ENTRIES SHOWN
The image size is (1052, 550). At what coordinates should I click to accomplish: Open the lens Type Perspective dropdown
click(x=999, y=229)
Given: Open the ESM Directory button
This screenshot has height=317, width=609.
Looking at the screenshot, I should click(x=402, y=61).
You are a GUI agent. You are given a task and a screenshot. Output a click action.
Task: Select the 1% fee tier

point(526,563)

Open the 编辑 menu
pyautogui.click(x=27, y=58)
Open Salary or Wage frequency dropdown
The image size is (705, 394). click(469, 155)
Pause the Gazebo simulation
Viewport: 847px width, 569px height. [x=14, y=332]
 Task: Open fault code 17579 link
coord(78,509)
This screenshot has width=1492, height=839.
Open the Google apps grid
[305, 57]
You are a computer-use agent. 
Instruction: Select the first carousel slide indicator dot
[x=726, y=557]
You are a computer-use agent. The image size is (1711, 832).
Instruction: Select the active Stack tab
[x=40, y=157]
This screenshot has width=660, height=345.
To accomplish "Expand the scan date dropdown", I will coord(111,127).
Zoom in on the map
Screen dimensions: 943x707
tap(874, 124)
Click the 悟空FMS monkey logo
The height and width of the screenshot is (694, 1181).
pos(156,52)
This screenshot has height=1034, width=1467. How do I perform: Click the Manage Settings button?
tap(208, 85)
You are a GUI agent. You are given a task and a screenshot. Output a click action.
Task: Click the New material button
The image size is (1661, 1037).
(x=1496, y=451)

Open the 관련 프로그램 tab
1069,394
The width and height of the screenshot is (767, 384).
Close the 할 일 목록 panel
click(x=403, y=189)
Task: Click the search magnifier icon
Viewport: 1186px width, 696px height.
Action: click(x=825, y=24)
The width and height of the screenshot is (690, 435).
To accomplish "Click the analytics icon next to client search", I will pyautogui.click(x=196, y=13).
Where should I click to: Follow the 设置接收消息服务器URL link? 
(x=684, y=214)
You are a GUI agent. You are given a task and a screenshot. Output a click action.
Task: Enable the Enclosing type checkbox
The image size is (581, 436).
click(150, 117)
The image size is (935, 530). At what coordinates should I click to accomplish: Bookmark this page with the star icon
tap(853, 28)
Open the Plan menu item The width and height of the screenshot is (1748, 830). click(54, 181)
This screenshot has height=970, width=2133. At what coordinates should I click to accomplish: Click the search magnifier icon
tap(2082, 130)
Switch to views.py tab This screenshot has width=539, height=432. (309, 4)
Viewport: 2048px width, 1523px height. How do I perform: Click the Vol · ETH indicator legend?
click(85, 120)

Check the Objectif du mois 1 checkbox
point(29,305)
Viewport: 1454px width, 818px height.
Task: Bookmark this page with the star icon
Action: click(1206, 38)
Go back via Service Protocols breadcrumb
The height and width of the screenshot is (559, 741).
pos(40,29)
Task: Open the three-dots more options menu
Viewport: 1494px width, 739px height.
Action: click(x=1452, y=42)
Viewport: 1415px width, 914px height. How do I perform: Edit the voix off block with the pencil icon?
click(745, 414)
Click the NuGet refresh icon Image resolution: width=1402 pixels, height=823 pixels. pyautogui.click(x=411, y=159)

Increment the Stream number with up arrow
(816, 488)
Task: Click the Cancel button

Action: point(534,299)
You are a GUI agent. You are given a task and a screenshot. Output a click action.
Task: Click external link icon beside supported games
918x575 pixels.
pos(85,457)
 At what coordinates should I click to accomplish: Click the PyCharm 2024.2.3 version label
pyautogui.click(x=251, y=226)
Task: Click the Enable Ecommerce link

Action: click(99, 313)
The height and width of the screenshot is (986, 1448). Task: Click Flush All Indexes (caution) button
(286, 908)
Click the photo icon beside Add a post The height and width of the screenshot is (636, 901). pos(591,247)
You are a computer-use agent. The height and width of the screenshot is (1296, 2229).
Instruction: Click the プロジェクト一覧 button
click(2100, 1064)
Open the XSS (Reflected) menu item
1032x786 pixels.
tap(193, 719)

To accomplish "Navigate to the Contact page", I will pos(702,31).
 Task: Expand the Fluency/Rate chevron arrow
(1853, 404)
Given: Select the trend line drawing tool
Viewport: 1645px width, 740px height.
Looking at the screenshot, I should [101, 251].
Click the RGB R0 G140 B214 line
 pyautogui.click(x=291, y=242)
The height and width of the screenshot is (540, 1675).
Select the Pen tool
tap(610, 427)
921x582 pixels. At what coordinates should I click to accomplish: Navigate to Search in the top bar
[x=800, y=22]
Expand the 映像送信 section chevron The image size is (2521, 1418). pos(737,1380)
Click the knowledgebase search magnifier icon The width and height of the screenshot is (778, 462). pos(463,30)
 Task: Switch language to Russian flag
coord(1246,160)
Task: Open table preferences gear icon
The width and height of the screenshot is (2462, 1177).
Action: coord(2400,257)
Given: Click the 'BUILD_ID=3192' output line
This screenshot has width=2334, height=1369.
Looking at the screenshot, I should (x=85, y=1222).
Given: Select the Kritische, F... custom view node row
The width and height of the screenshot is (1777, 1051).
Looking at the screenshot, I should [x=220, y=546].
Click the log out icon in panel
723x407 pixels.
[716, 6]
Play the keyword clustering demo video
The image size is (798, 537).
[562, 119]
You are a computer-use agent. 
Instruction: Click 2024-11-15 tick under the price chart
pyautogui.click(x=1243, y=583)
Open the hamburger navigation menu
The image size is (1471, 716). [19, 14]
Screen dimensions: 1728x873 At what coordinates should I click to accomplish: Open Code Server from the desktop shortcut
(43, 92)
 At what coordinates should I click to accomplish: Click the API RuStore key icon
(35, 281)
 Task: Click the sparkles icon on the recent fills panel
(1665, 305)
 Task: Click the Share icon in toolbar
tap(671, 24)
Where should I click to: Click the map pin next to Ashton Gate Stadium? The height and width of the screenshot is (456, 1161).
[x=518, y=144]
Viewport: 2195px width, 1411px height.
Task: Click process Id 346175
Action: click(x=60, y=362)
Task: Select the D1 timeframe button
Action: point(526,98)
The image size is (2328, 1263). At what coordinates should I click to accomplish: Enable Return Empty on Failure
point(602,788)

REQUIREMENT
When you repeat the data, keep each line exactly as given.

EXERCISE RESPONSE
The image size is (1052, 550). At what coordinates should I click to accomplish: Open the lens Type Perspective dropdown
click(x=999, y=229)
Given: Open the ESM Directory button
This screenshot has height=317, width=609.
Looking at the screenshot, I should click(x=402, y=61).
You are a GUI agent. You are given a task and a screenshot. Output a click action.
Task: Select the 1% fee tier

point(526,563)

Open the 编辑 menu
pyautogui.click(x=27, y=58)
Open Salary or Wage frequency dropdown
The image size is (705, 394). click(469, 155)
Pause the Gazebo simulation
Viewport: 847px width, 569px height. [x=14, y=332]
 Task: Open fault code 17579 link
coord(78,509)
This screenshot has width=1492, height=839.
Open the Google apps grid
[305, 57]
You are a computer-use agent. 
Instruction: Select the first carousel slide indicator dot
[x=726, y=557]
You are a computer-use agent. The image size is (1711, 832).
Instruction: Select the active Stack tab
[x=40, y=157]
This screenshot has width=660, height=345.
To accomplish "Expand the scan date dropdown", I will coord(111,127).
Zoom in on the map
Screen dimensions: 943x707
tap(874, 124)
Click the 悟空FMS monkey logo
The height and width of the screenshot is (694, 1181).
pos(156,52)
This screenshot has height=1034, width=1467. How do I perform: Click the Manage Settings button?
tap(208, 85)
You are a GUI agent. You are given a task and a screenshot. Output a click action.
Task: Click the New material button
The image size is (1661, 1037).
(x=1496, y=451)

Open the 관련 프로그램 tab
1069,394
The width and height of the screenshot is (767, 384).
Close the 할 일 목록 panel
click(x=403, y=189)
Task: Click the search magnifier icon
Viewport: 1186px width, 696px height.
Action: click(x=825, y=24)
The width and height of the screenshot is (690, 435).
To accomplish "Click the analytics icon next to client search", I will pyautogui.click(x=196, y=13).
Where should I click to: Follow the 设置接收消息服务器URL link? 
(x=684, y=214)
You are a GUI agent. You are given a task and a screenshot. Output a click action.
Task: Enable the Enclosing type checkbox
The image size is (581, 436).
click(150, 117)
The image size is (935, 530). At what coordinates should I click to accomplish: Bookmark this page with the star icon
tap(853, 28)
Open the Plan menu item The width and height of the screenshot is (1748, 830). click(54, 181)
This screenshot has height=970, width=2133. At what coordinates should I click to accomplish: Click the search magnifier icon
tap(2082, 130)
Switch to views.py tab This screenshot has width=539, height=432. (309, 4)
Viewport: 2048px width, 1523px height. How do I perform: Click the Vol · ETH indicator legend?
click(85, 120)

Check the Objectif du mois 1 checkbox
point(29,305)
Viewport: 1454px width, 818px height.
Task: Bookmark this page with the star icon
Action: click(1206, 38)
Go back via Service Protocols breadcrumb
The height and width of the screenshot is (559, 741).
pos(40,29)
Task: Open the three-dots more options menu
Viewport: 1494px width, 739px height.
Action: click(x=1452, y=42)
Viewport: 1415px width, 914px height. How do I perform: Edit the voix off block with the pencil icon?
click(745, 414)
Click the NuGet refresh icon Image resolution: width=1402 pixels, height=823 pixels. pyautogui.click(x=411, y=159)

Increment the Stream number with up arrow
(816, 488)
Task: Click the Cancel button

Action: point(534,299)
You are a GUI agent. You are given a task and a screenshot. Output a click action.
Task: Click external link icon beside supported games
918x575 pixels.
pos(85,457)
 At what coordinates should I click to accomplish: Click the PyCharm 2024.2.3 version label
pyautogui.click(x=251, y=226)
Task: Click the Enable Ecommerce link

Action: click(99, 313)
The height and width of the screenshot is (986, 1448). Task: Click Flush All Indexes (caution) button
(286, 908)
Click the photo icon beside Add a post The height and width of the screenshot is (636, 901). pos(591,247)
You are a computer-use agent. The height and width of the screenshot is (1296, 2229).
Instruction: Click the プロジェクト一覧 button
click(2100, 1064)
Open the XSS (Reflected) menu item
1032x786 pixels.
tap(193, 719)

To accomplish "Navigate to the Contact page", I will pos(702,31).
 Task: Expand the Fluency/Rate chevron arrow
(1853, 404)
Given: Select the trend line drawing tool
Viewport: 1645px width, 740px height.
Looking at the screenshot, I should [101, 251].
Click the RGB R0 G140 B214 line
 pyautogui.click(x=291, y=242)
The height and width of the screenshot is (540, 1675).
Select the Pen tool
tap(610, 427)
921x582 pixels. At what coordinates should I click to accomplish: Navigate to Search in the top bar
[x=800, y=22]
Expand the 映像送信 section chevron The image size is (2521, 1418). pos(737,1380)
Click the knowledgebase search magnifier icon The width and height of the screenshot is (778, 462). pos(463,30)
 Task: Switch language to Russian flag
coord(1246,160)
Task: Open table preferences gear icon
The width and height of the screenshot is (2462, 1177).
Action: coord(2400,257)
Given: Click the 'BUILD_ID=3192' output line
This screenshot has width=2334, height=1369.
Looking at the screenshot, I should (x=85, y=1222).
Given: Select the Kritische, F... custom view node row
The width and height of the screenshot is (1777, 1051).
Looking at the screenshot, I should [x=220, y=546].
Click the log out icon in panel
723x407 pixels.
[716, 6]
Play the keyword clustering demo video
The image size is (798, 537).
[562, 119]
You are a computer-use agent. 
Instruction: Click 2024-11-15 tick under the price chart
pyautogui.click(x=1243, y=583)
Open the hamburger navigation menu
The image size is (1471, 716). [19, 14]
Screen dimensions: 1728x873 At what coordinates should I click to accomplish: Open Code Server from the desktop shortcut
(43, 92)
 At what coordinates should I click to accomplish: Click the API RuStore key icon
(35, 281)
 Task: Click the sparkles icon on the recent fills panel
(1665, 305)
 Task: Click the Share icon in toolbar
tap(671, 24)
Where should I click to: Click the map pin next to Ashton Gate Stadium? The height and width of the screenshot is (456, 1161).
[x=518, y=144]
Viewport: 2195px width, 1411px height.
Task: Click process Id 346175
Action: click(x=60, y=362)
Task: Select the D1 timeframe button
Action: point(526,98)
The image size is (2328, 1263). At what coordinates should I click to accomplish: Enable Return Empty on Failure
point(602,788)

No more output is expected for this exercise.